Largest number of Inline Service requests forwarded.

Requests Forwarded, Total

Total number of Inline Service requests forwarded.

Received Requests Forwarded, Current

The total number of Inline Service requests that were forwarded from other servers to this server, and which have not yet been completely processed by this server.

Received Requests Forwarded, Peak

Largest number of received Inline Service requests forwarded.

Received Requests Forwarded, Total

Total number of received Inline Service requests forwarded.

Remote Session Keys, Current

The current number of session keys that this server knows reference sessions hosted by other servers. If a request arrives with one of these keys, it will be forwarded to the other server.

Remote Session Keys, Total

The total number of times that session keys were registered in this server for sessions hosted by other servers. This is an aggregation of "Remote Sessions Keys, Current".

Kernel Jobs Running, Current

The number of maintenance activities currently running in the server. Maintenance activities include model maintenance, session timing, and timed-out request processing.

Kernel Jobs Running, Peak

The largest number of maintenance activities that have run at the same time in this server. This value will always be less than or equal to the cluster-wide property SDManagement-Cluster > Properties > Misc > WorkerThreadPoolSize,

or the server-specific property, SDManagement-Cluster > Members > Properties > Misc > WorkerThreadPoolSize.

Snapshot Period (ms)

The period of time, in milliseconds, over which the server collected data before logging this row of counters.


11.4 XLS File Contents

This section describes the contents of the Microsoft Excel file, ds_perf.xls, included in the etc directory of the installation.
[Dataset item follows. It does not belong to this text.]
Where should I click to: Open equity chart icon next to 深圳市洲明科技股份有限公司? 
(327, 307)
At the top, cell B1 contains a comment describing how to link ds_perf.xls to the tab-separated counter file as a datasource:

"To specify path to the ds_perf.csv file, place cursor in cell B2 and select "Import External Data" > "Edit Text Import" from the "Data" menu, and navigate to your {$install_directory}\log\ folder and select the ds_perf.csv file. Use default parsing settings when prompted. Data will then be automatically refreshed every 3 minutes. To change interval and other settings, select from the "Data" menu the selection "Import External Data" > "Data Range Properties""
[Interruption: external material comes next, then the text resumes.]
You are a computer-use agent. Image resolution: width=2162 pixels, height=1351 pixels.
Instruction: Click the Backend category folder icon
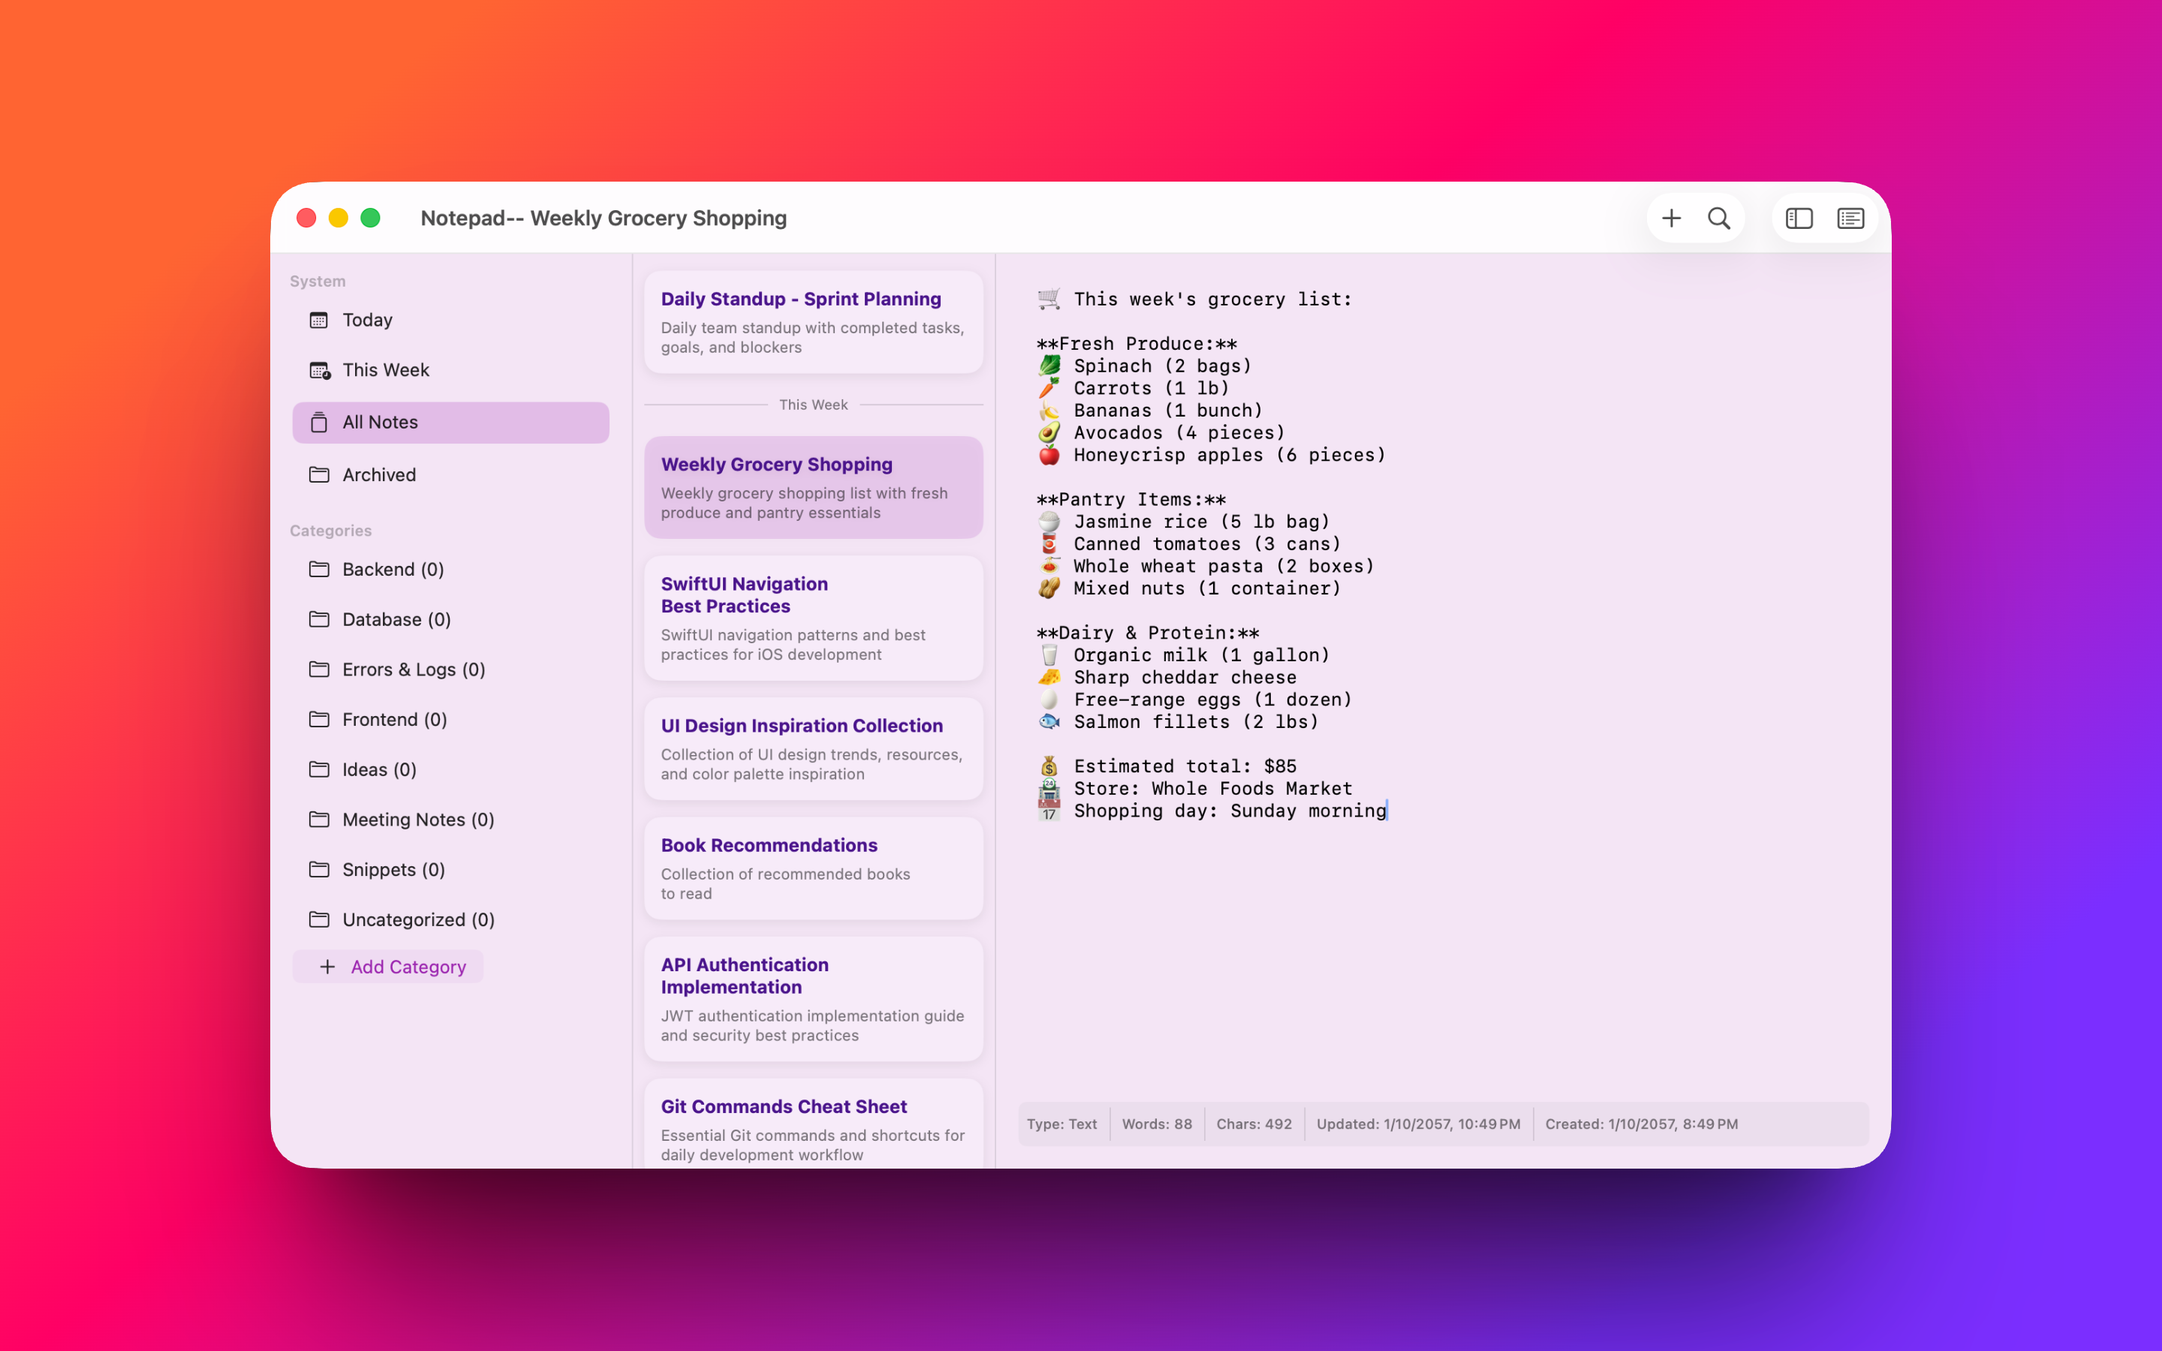coord(319,569)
In row 2 are the headers containing the names of each counter. All of the headers from the CSV file appear here, with values below them.

The following columns appear after the values from the CSV file, with formulas showing values calculated from the CSV values:

  • Gross Throughput (req/sec): The average rate of requests finishing during the current logging interval, in requests per second. The formula is:

    RequestsFinished / SnapshotPeriod * 1000
    
  • Net Throughput (req/sec): The average rate of requests finishing during the current logging interval, excluding requests that timed out. The formula is:

    (RequestsFinished - Timeouts) / SnapshotPeriod * 1000
    
  • Utilization (%): The percentage of the server's capacity utilized during the current logging interval. The formula is:

    (RunTimeAverage * RequestsFinished) / (MaxAllowableRunningRequests * SnapshotPeriod) * 100
    

    This value can be briefly larger than 100 when requests are finishing that started running in previous logging intervals.
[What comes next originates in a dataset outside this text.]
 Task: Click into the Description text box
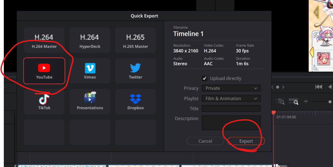[231, 123]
11.5 Switching Off Authentication and Authorization

By default, Oracle RTD has authentication and authorization switched on. In order to improve performance in Decision Server, you can switch off authorization and authentication.

For Oracle RTD Decision Server authorization to be switched off, perform the following steps:

  1. Log in to Fusion Middleware Control, as described in Section 2.1.1, "Logging into Fusion Middleware Control."

  2. In the Target Navigation Pane, under Application Deployments, right-click the OracleRTD server entry, then select System MBean Browser.

  3. In the System MBean Browser, scroll down to the Application Defined MBeans, select OracleRTD and then the server name where Oracle RTD is deployed.

  4. Select SDClusterPropertyManager, then Cluster.

  5. Set RequireIntegrationPointAuthorization to false.

You can switch off Decision Server authentication on a web service. For details, see "Web Service Security" in Oracle Fusion Middleware Platform Developer's Guide for Oracle Real-Time Decisions.